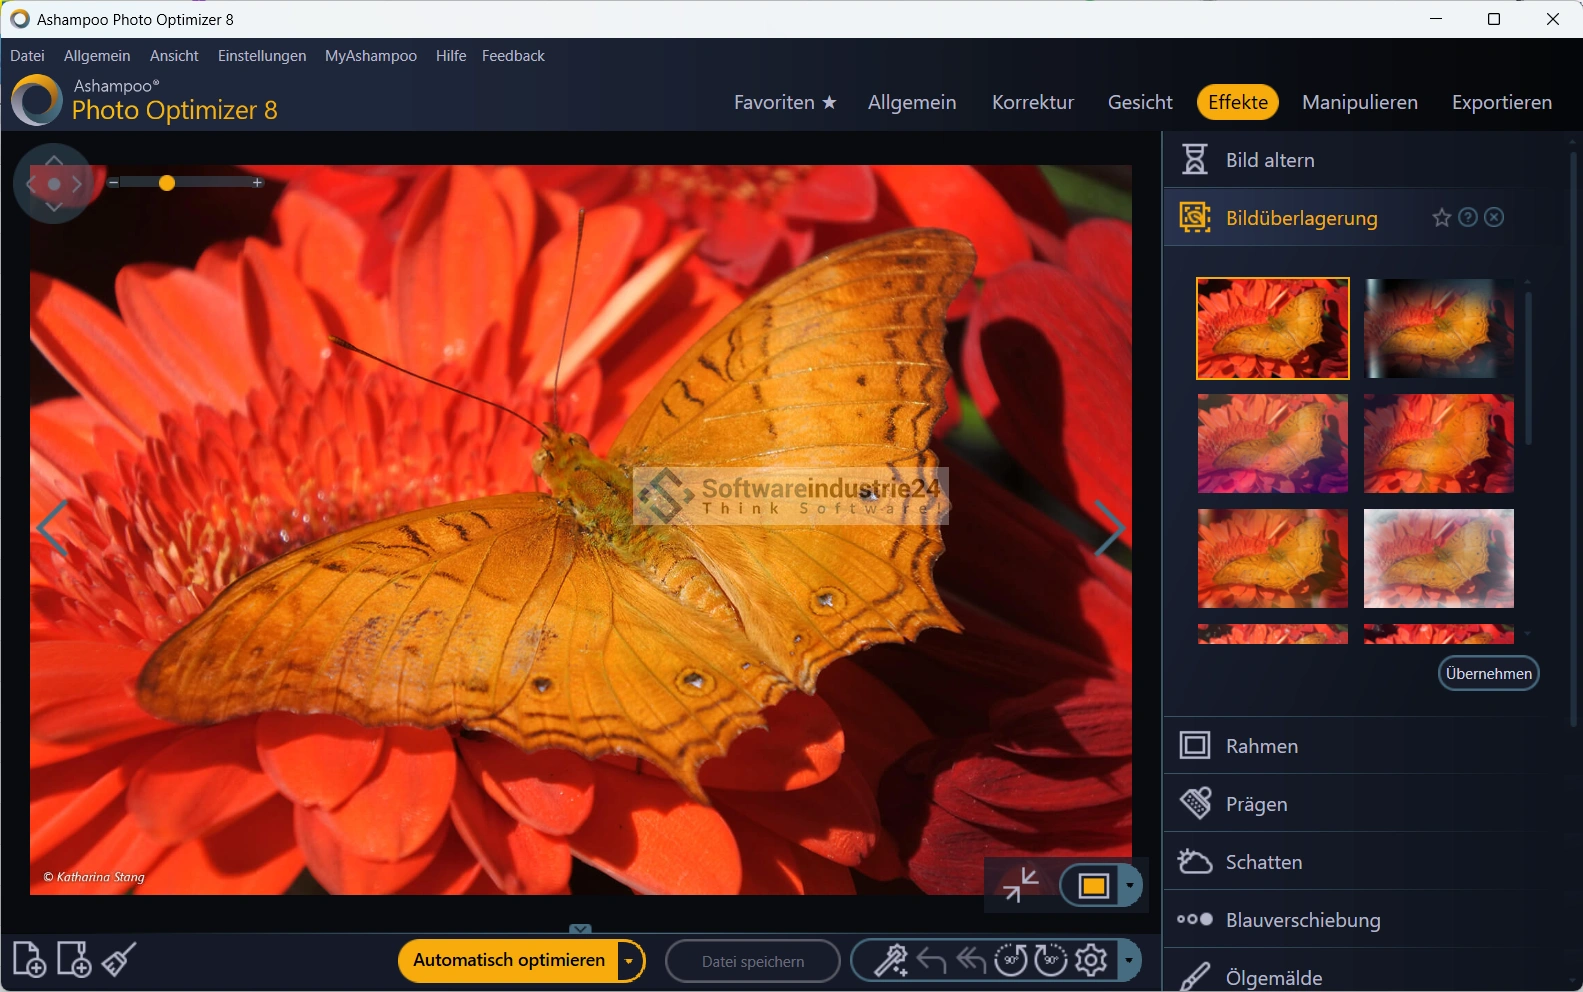1583x992 pixels.
Task: Click the broom clear-list icon
Action: [119, 960]
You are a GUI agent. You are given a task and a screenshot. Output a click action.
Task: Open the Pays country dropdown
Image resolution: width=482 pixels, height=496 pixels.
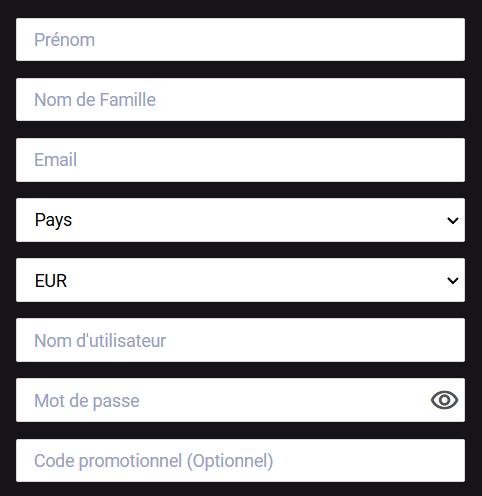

▶ [Try it] Please print exactly the lines running from the line with "You are a GUI" through the final line of the material, and nothing more. Keep pictures out.

▶ [Answer to this task]
You are a GUI agent. You are given a task and a screenshot. Output a click action.
Task: Open the Pays country dropdown
Image resolution: width=482 pixels, height=496 pixels.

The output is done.